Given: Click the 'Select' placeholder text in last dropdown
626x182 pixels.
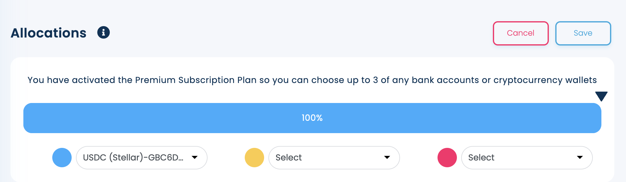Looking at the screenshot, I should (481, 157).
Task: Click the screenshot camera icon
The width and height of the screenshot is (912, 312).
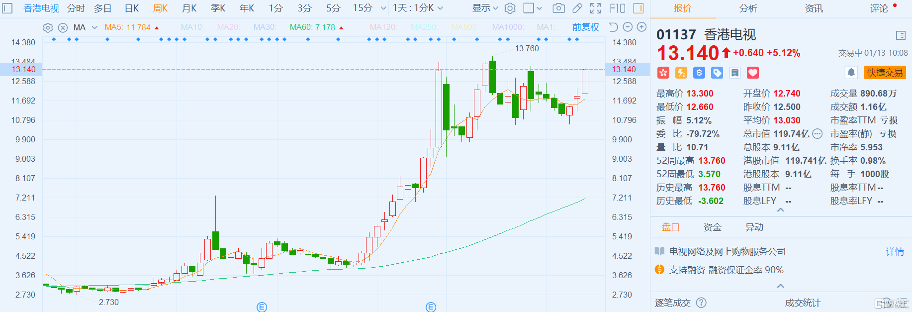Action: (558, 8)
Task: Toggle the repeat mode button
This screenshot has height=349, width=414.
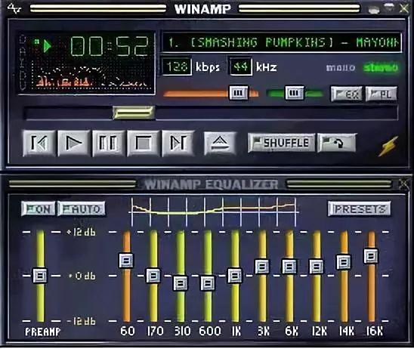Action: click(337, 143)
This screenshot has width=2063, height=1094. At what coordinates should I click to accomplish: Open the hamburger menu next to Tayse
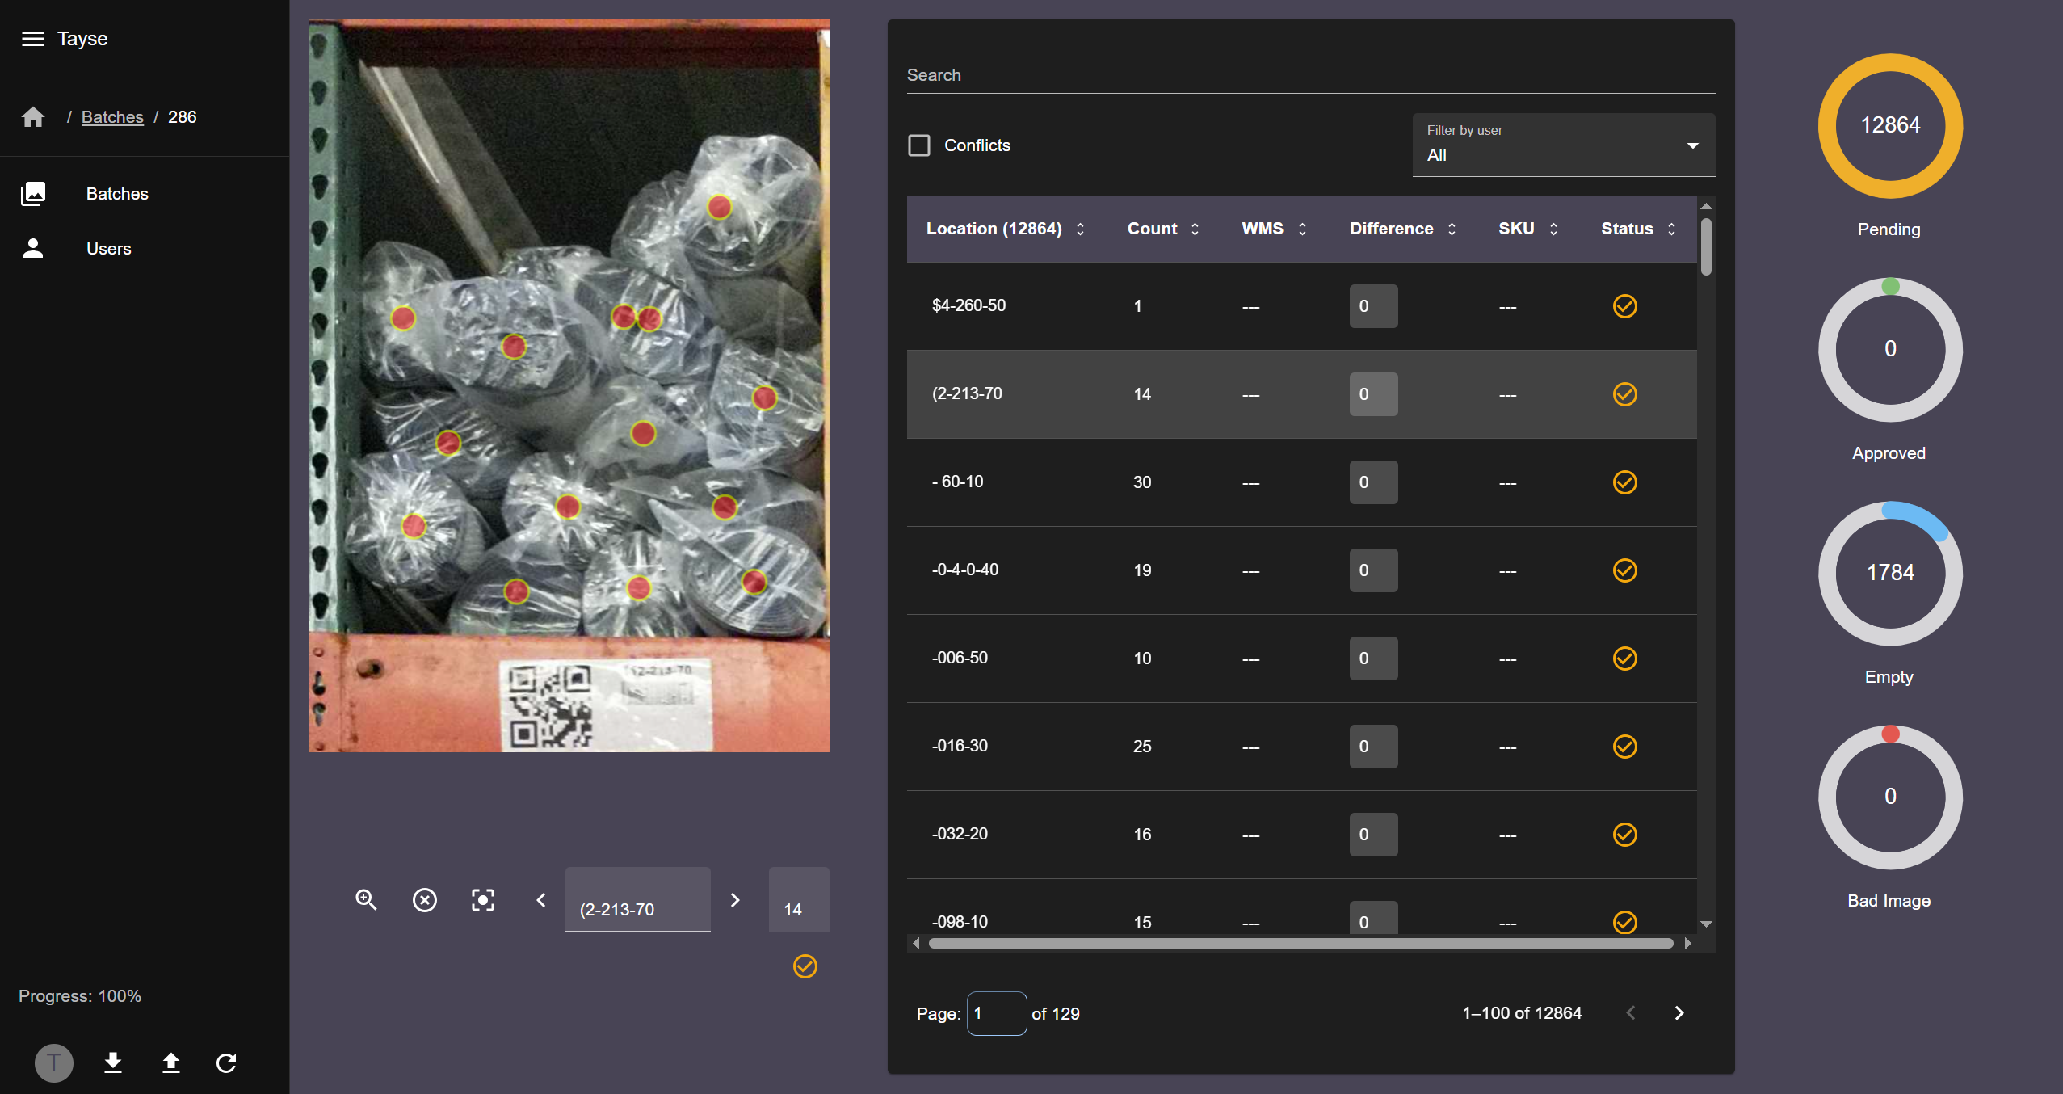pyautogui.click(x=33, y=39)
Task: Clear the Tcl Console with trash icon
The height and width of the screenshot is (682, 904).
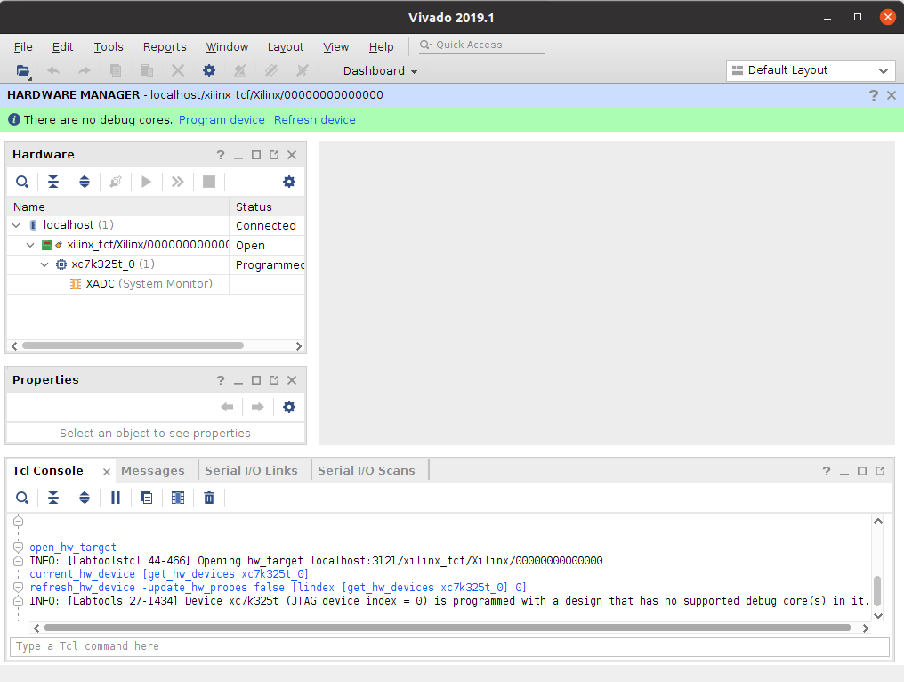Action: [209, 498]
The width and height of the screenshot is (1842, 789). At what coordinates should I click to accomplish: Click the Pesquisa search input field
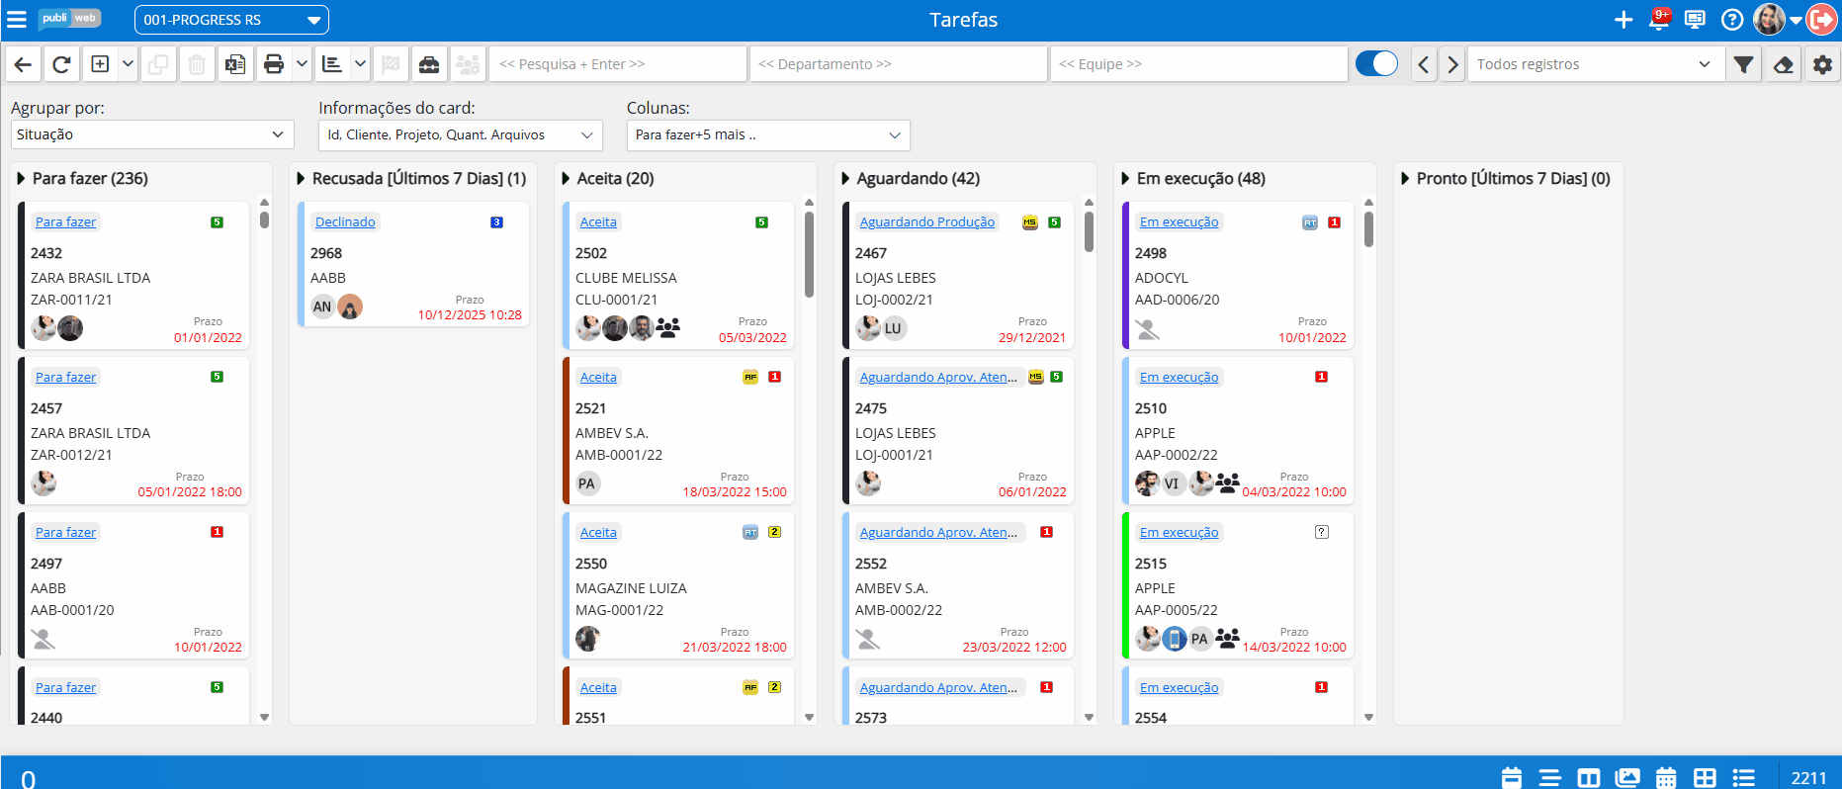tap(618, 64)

________________________

THE REQUEST
Reproduce the listing above, switching every "Task" to "Instruction" and changing nothing else. Omit the pictures.

RESULT
Given: Click the 'Select' placeholder text in last dropdown
626x182 pixels.
Looking at the screenshot, I should (481, 157).
Instruction: Click the screenshot camera icon
The width and height of the screenshot is (912, 312).
Action: (558, 8)
Instruction: Toggle the repeat mode button
This screenshot has height=349, width=414.
Action: click(337, 143)
This screenshot has width=2063, height=1094. At what coordinates should I click to accomplish: Open the hamburger menu next to Tayse
pyautogui.click(x=33, y=39)
Instruction: Clear the Tcl Console with trash icon
The height and width of the screenshot is (682, 904).
Action: [209, 498]
The width and height of the screenshot is (1842, 789). At what coordinates should I click to accomplish: Click the Pesquisa search input field
tap(618, 64)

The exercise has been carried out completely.